You completed your summary with reference to my "Goliath", writing, in part:
> (W)e saw (in post #8172) thatI have taken note! :o)
> you (DBWillis) deny the GRAS
> argument, because you think
> that if we take geological science
> seriously then it could be
> that it is not the YEC interpretation
> that is wrong but it is the
> Bible itself that is wrong.
> (Robert, take note.)
Given DBWillis' tendency to equivocation and dodging and all of that, I'm really not so sure that is his position, though it may "appear" to be.
In any case, as I have explained on other occasions, it is understood that, for some, there is an option that the "Word of God" is wrong.
I doubt that "the Word of God is wrong" is really an option for DBWillis.
In any case, the premise of the "Goliath of GRAS" has to do with dealing specifically with the "young-earth, creation-science" movement and its fundamental "nothing is more than a few thousand years old" claim.
For them, it is not an option for the "Word of God" to be wrong. That the "Word of God" is not wrong is an undisputed "given" for purposes of dealing with the "Goliath of GRAS".

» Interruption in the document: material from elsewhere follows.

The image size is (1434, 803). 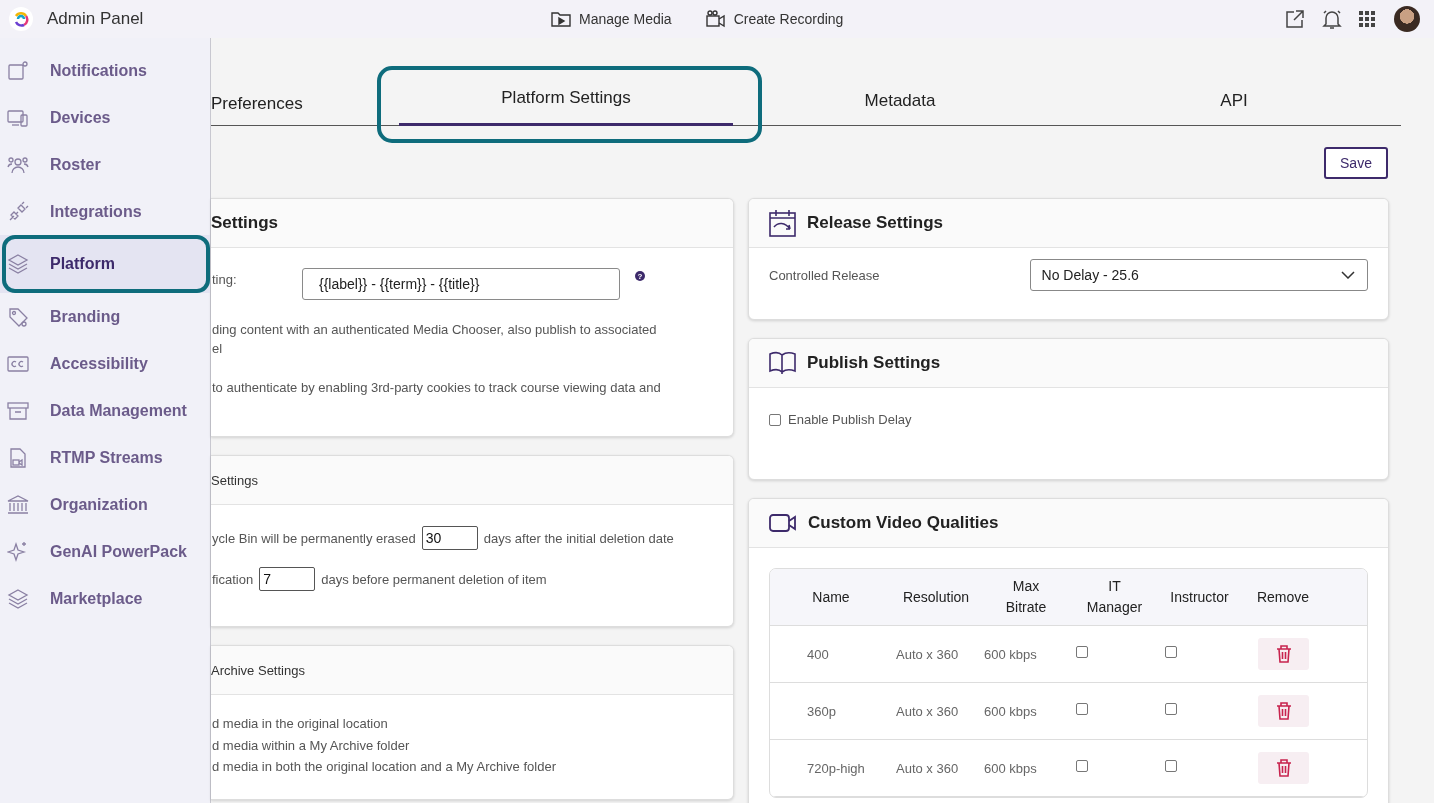 I want to click on tab: Platform Settings, so click(x=566, y=103).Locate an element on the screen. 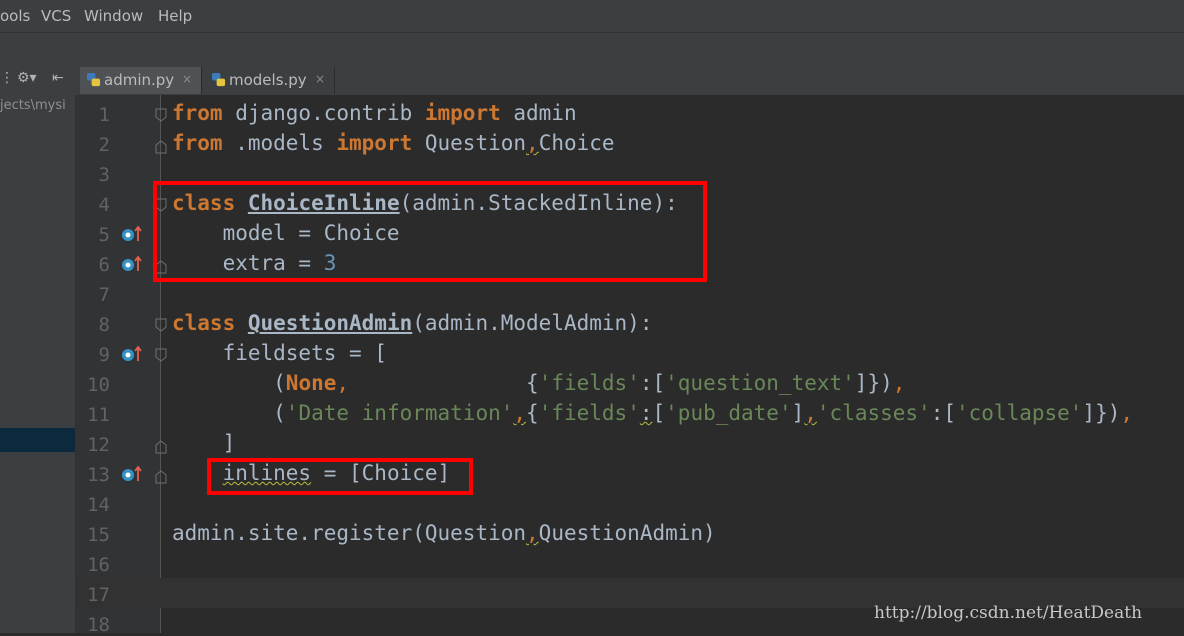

If the Bible is wrong (i.e., not the "Word of God"), then that is a fundamental issue that is not subject to consideration in the "Goliath of GRAS", and one which the "young-earth, creation-science" promoters typically do not entertain.
So, one of the unstated premises of my "Goliath" is that whatever "Word of God" that is put forth to support the claim that "nothing is more than a few thousand years old" is deemed to be such that it cannot be wrong in what it "really" claims.
Given that premise, which is deemed to represent the "young-earth, creation-science" position, the the only other possible result from finding out that some things really are more than a few thousand years old is that the interpretation was wrong.
DBWillis had his chances to help me improve my "Goliath" for its intended purpose. All he could do was throw up his nerf-ball and then run off the court!
P.S. I suppose that, if it is the case that the Bible really does claim that nothing is more than a few thousand years old and is wrong, then my "Goliath of GRAS" will no longer be needed. As with the doubt about those footprints, as long as there are a couple of options, my "Goliath" is going to be the one to beat as to one of them! "Goliath" can't do it all, but it can do its part, and I think it does that rather well.